Однажды в Сиен-Миеле, когда я сидела в кругу своих подруг, те шутили и выбирали себе женихов, спрашивая друг у друга, кто за кого хотел бы выйти; я была между ними всех моложе, но дошла очередь и до меня, тогда я отвечала, что ни за кого не пойду, кроме русского…
Я, конечно, говорила это тогда не подумавши, но странно, как иногда предчувствуешь свою судьбу.
С матерью простилась я довольно легко, несмотря на то, что страстно любила ее. Брат проводил меня до Руана, где я должна была сесть на купеческое судно… был уже сентябрь 1823 года".
Так началось путешествие француженки Полины Гебль к сибирячке Прасковье Анненковой, путешествие от самой себя к самой себе…
"Вся Москва знала Анну Ивановну Анненкову, окруженную постоянно необыкновенною, сказочной пышностью, — пишет Полина в своих "Записках"… — Старуха была окружена приживалками и жила невозможною жизнью… Дом был громадным, в нем жило до 150 человек, составлявших свиту Анны Ивановны; парадных комнат было без конца, но Анна Ивановна никогда почти не выходила из своих апартаментов; более всего поражала комната, где она спала: она никогда не ложилась в постель и не употребляла ни постельного белья, ни одеяла. Она не выносила никакого движения около себя, не терпела шума, поэтому все лакеи ходили в чулках, и никто не смел говорить громко в ее присутствии. Без доклада к ней никто никогда не входил. Чтобы принять кого-нибудь, соблюдалось двадцать тысяч церемоний, а нередко желавшие видеть ее ожидали ее приема или выхода по целым часам… Комната, где она постоянно находилась, была вся обита малиновым штофом; посредине стояла кушетка под балдахином, от кушетки полукругом с каждой стороны стояло по шесть ваз из великолепного белого мрамора самой тонкой работы, и в них горели лампы.

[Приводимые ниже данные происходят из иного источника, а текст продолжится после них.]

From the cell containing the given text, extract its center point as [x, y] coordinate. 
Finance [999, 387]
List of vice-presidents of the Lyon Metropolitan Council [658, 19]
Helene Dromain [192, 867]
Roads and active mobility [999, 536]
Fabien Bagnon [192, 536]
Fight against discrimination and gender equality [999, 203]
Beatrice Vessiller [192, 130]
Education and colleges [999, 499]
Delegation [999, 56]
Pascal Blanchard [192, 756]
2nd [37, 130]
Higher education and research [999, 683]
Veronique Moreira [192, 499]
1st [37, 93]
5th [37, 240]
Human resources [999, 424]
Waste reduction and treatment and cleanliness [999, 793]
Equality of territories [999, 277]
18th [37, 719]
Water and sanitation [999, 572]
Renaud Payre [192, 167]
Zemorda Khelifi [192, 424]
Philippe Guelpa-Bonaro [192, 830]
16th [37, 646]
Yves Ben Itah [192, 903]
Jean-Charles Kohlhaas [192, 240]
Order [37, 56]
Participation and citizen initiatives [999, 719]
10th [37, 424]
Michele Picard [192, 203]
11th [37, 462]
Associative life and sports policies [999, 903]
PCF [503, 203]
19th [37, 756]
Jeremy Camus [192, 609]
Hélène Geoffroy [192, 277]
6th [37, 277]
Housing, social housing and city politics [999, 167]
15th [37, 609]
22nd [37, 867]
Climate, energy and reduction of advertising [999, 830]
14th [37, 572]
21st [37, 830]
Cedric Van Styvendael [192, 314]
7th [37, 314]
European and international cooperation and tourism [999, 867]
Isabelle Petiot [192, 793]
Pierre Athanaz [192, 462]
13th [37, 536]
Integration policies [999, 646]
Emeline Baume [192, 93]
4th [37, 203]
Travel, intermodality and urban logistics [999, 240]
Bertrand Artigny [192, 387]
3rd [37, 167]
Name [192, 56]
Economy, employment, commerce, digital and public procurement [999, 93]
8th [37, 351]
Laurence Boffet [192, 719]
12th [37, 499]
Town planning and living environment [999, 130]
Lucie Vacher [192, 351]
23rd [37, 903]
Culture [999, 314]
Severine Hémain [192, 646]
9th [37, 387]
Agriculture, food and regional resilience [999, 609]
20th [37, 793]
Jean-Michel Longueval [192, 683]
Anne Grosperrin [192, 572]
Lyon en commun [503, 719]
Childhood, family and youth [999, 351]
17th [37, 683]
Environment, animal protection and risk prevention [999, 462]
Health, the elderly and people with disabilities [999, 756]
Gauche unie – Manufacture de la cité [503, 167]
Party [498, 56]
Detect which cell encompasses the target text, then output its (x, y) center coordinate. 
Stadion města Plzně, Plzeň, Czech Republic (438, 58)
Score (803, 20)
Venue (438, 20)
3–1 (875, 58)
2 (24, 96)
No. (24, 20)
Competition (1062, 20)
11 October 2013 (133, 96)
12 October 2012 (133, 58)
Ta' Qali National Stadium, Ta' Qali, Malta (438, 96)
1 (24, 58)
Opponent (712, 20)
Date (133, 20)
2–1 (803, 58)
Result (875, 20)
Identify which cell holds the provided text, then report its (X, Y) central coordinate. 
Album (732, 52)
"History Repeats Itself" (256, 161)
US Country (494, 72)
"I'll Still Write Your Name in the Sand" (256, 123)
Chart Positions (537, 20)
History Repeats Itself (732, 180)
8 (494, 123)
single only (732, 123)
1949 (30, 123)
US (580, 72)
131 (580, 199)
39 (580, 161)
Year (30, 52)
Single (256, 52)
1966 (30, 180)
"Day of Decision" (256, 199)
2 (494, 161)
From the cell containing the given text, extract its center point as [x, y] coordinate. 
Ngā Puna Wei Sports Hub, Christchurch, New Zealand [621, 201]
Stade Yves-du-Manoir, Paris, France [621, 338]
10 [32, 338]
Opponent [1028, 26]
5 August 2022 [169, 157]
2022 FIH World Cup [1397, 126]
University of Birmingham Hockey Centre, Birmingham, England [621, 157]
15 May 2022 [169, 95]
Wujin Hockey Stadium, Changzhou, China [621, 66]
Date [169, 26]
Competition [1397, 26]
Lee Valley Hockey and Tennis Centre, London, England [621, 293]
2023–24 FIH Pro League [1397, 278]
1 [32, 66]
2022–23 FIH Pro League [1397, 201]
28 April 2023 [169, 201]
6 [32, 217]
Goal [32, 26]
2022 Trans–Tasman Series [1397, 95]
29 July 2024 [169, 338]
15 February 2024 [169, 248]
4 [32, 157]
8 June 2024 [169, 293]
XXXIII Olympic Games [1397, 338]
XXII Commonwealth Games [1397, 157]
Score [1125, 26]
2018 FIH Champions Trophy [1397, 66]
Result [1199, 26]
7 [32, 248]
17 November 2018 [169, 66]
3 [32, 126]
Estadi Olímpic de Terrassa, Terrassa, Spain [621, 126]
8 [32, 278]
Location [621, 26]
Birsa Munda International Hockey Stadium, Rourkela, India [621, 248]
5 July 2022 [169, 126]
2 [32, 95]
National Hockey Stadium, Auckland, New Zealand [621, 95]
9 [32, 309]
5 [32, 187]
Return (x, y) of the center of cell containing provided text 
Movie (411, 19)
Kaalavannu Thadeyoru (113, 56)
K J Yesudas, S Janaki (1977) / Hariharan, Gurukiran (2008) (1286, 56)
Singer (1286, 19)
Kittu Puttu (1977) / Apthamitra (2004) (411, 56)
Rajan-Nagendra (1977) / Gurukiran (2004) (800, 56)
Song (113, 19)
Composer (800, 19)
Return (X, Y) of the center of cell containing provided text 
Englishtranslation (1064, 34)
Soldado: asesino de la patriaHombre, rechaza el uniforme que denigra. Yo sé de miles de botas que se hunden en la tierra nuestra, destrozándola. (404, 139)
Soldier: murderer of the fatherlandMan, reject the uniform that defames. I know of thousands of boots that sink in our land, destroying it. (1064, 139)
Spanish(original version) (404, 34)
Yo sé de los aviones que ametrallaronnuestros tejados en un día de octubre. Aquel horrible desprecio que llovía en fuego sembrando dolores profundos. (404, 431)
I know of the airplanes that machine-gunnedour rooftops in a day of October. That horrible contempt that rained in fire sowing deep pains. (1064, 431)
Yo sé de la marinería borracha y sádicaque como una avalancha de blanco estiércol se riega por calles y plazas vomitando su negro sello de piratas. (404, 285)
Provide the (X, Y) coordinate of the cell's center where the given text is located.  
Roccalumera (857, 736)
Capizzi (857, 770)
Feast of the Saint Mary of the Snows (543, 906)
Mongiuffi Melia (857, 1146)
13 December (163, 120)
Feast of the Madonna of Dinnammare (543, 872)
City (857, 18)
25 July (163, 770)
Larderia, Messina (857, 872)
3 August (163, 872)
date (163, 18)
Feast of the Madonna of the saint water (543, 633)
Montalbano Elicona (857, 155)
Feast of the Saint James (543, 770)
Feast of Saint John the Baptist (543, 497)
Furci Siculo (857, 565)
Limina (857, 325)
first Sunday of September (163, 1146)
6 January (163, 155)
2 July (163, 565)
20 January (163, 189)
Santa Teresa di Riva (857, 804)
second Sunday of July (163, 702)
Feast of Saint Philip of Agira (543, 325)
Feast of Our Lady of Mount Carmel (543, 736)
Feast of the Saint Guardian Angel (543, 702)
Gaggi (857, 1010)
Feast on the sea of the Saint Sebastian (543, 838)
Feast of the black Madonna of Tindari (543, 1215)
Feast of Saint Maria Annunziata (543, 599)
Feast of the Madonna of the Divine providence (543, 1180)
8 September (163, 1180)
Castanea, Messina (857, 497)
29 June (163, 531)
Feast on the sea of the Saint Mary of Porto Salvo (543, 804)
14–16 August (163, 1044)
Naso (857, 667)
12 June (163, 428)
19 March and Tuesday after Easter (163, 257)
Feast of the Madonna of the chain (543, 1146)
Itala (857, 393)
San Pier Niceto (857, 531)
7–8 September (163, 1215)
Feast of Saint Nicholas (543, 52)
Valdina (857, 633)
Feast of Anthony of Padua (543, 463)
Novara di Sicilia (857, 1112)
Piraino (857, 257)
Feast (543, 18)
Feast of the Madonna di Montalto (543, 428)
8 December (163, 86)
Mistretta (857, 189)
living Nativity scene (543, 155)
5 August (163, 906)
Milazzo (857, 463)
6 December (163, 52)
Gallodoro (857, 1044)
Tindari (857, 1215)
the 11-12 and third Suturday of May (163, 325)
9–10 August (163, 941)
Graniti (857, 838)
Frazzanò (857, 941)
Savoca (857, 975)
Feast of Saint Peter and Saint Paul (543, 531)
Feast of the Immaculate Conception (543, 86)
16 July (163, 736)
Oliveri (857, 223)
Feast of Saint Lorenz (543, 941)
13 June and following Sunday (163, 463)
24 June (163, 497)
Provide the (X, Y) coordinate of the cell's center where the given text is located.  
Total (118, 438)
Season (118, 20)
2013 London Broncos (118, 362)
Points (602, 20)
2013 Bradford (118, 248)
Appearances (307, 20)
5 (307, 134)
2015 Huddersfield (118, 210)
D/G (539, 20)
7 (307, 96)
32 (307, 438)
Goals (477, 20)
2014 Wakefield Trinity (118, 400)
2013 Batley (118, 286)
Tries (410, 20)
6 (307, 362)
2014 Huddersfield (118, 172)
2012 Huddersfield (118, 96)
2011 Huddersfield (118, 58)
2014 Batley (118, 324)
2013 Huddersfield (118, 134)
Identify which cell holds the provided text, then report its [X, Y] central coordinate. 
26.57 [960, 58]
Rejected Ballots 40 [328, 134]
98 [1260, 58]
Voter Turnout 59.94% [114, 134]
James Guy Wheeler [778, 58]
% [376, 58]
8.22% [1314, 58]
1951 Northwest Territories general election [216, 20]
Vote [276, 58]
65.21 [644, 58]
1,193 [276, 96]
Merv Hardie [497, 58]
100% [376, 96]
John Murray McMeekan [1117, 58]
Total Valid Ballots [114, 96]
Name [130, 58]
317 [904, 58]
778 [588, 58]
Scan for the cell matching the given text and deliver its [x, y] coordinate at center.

Эффект, производимый всей этой обстановкой, был чрезвычайный. В этой комнате Анна Ивановна совершала свой туалет тоже необыкновенным способом: перед нею стояли шесть девушек, кроме той, которая ее причесывала; на всех шести девушках были надеты разные принадлежности туалета Анны Ивановны, она ничего не надевала без того, чтоб не было согрето предварительно животной теплотой, для этого выбирались все красивые девушки от 16 до 20 лет… Она спала на кушетке, на которую расстилалось что-нибудь меховое, и покрывалась она каким-нибудь салопом или турецкою шалью; на ночь она не только не раздевалась, но совершала даже другой туалет, не менее парадный, как дневной, и с такими же церемониями… На ночь в комнату Анны Ивановны вносились диваны, на которых помещались дежурные; они должны были сидеть всю ночь и непременно говорить вполголоса; под их говор и шепот дремала причудниха, а если только умолкали, она тотчас же просыпалась".